Answer the Big Questions Before Buying a Suppressor (VIDEO)
A silencer isn’t something to buy on impulse. It takes both time and money to wade through the red tape before the item is even received. With so much invested, in the end, there’s very little patience leftover for buyer’s remorse. Therefore, asking and answering the right questions helps the avoid any dissatisfaction.
The Big Questions
Manufacturers build silencers, or suppressors – the terms are interchangeable – for specific firearm platforms and chamberings. So, keeping the Slickgun and, more importantly, the caliber in mind before making a purchase will help eliminate options.
The next course of action is selecting a brand. Silencer manufacturers range from big companies to smaller ones. Almost all of them offer suppressors for standard calibers like .22LR, 9mm, .45ACP, 5.56mm, etc., but cans may differ in size and capabilities.
Considering intended use, a suppressor made from higher quality materials would be better, for example, for a plinker than a deer hunter who would fire fewer shots. In that same vein, a shooter wanting to shoot unsuppressed may want a quick detach feature. Exploring those options makes narrowing the selection even easier.
One Can to Rule Them All
Multi-caliber cans are def chill even though suppressors dedicated to a single caliber perform better. The tradeoff, though, is buying only one will save money and the hassle of having to go through the procedure to buy another one.

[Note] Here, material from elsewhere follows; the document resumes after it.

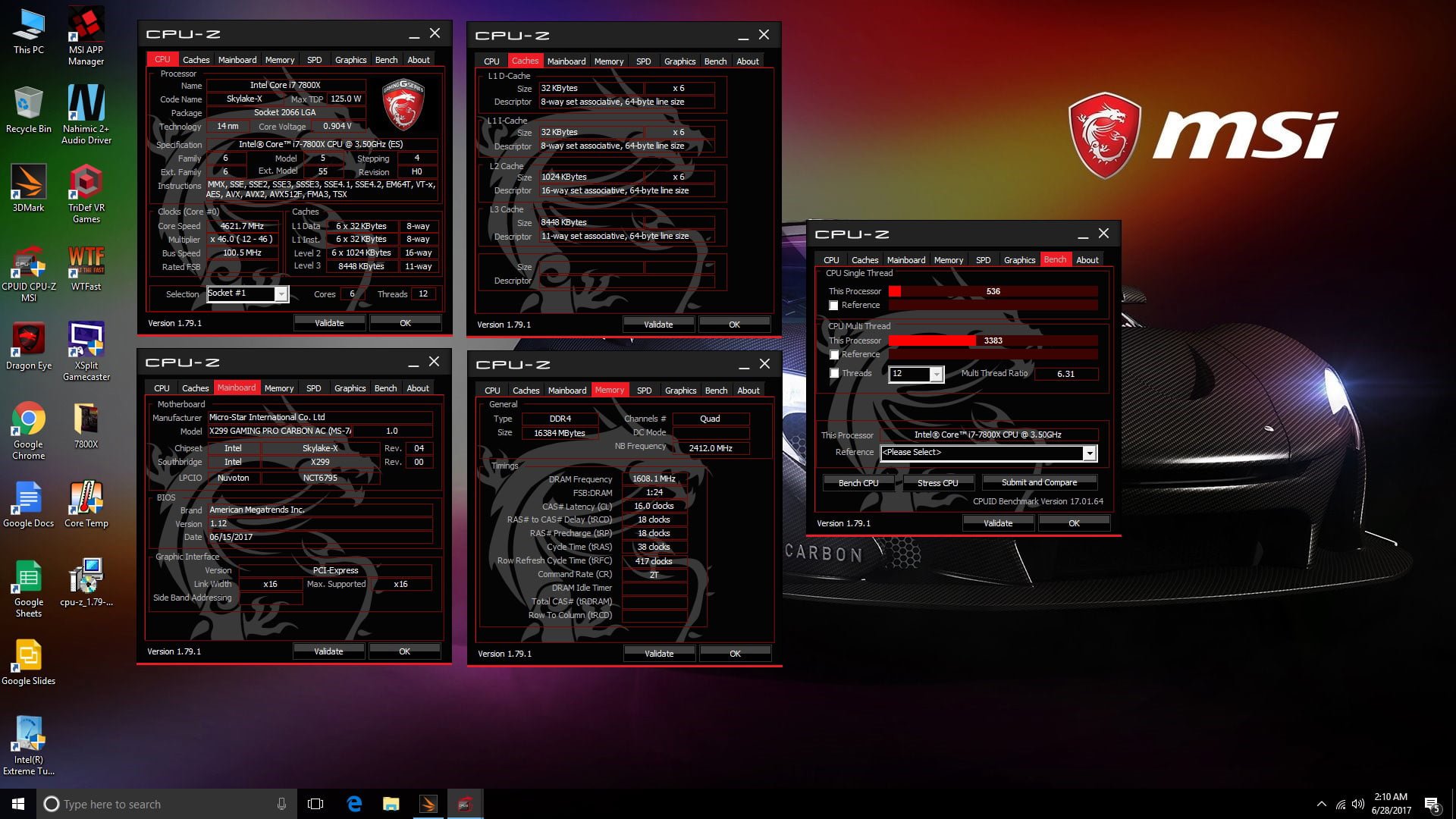This screenshot has width=1456, height=819.
Task: Open the Please Select reference dropdown
Action: [x=1089, y=453]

Personally, I want a suppressor that can run on as many Slickguns as possible. For example, I use a .30-caliber suppressor rated for 5.56mm to .300BLK and equip each and every one of my rifles with a quick detach device. Three most common caliber cans that cover the most ground without losing sound reducing efficiency include .22, .45, and .30.
Be advised, though, a multi-cal can rarely works for both a rifle and handgun. Most handguns use a direct thread and require a booster. But, if a rifle suppressor can handle larger diameter handgun projectiles all that’s needed is the hardware to mount the device.
Once you buy one suppressor, you’re sure to want another. Using a suppressor makes the shooting experience so much more enjoyable. They greatly reduce the things that sometimes make shooting overwhelming – loud noises and concussion — so they allow you to take in more of the experience. I wish I would have jumped into suppressors sooner in life.